Shūwa's comprehensive victories over Gennan established himself as the pre-eminent player of the day. He reached 8-dan soon after his triumph, and his only serious rivals in the prime of his career were the group known as the Tempo Top Four – Yasui Sanchi, Itō Shōwa, Ōta Yūzō, and Sakaguchi Sentoku. Although he played some games with the members of this group on even terms, he generally gave them a handicap. He found Sanchi to be his most difficult opponent, and Yūzō to be his easiest.

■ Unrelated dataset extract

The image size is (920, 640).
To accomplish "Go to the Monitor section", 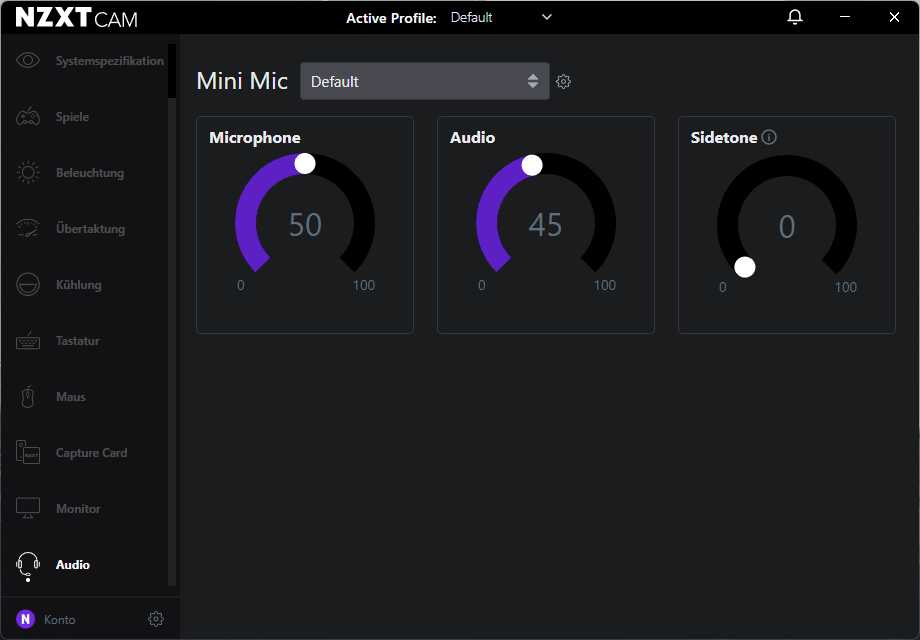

Unfortunately, Shūwa's aspirations to be Meijin were undone by a variety of factors. The primary problem was the instability of the Tokugawa regime in its final decade, which gave very little thought to matters of Go in its final years. Shūwa also suffered a critical defeat at the hands of the 13th Inoue, Matsumoto Inseki. Matsumoto was certainly not in Shūwa's class as a Go player, but Shūwa perhaps made too leisurely a start in his game, allowing Matsumoto two shimaris in the fuseki. When Shūwa realized he was not catching up as easily as normal he exerted himself fully, but Matsumoto was just able to hold him off and score an improbable 1-point victory (taking black). It was said at the time that Matsumoto was possessed by the spirit of Gennan Inseki, and Shūwa was forced to abandon his ambitions of becoming Meijin.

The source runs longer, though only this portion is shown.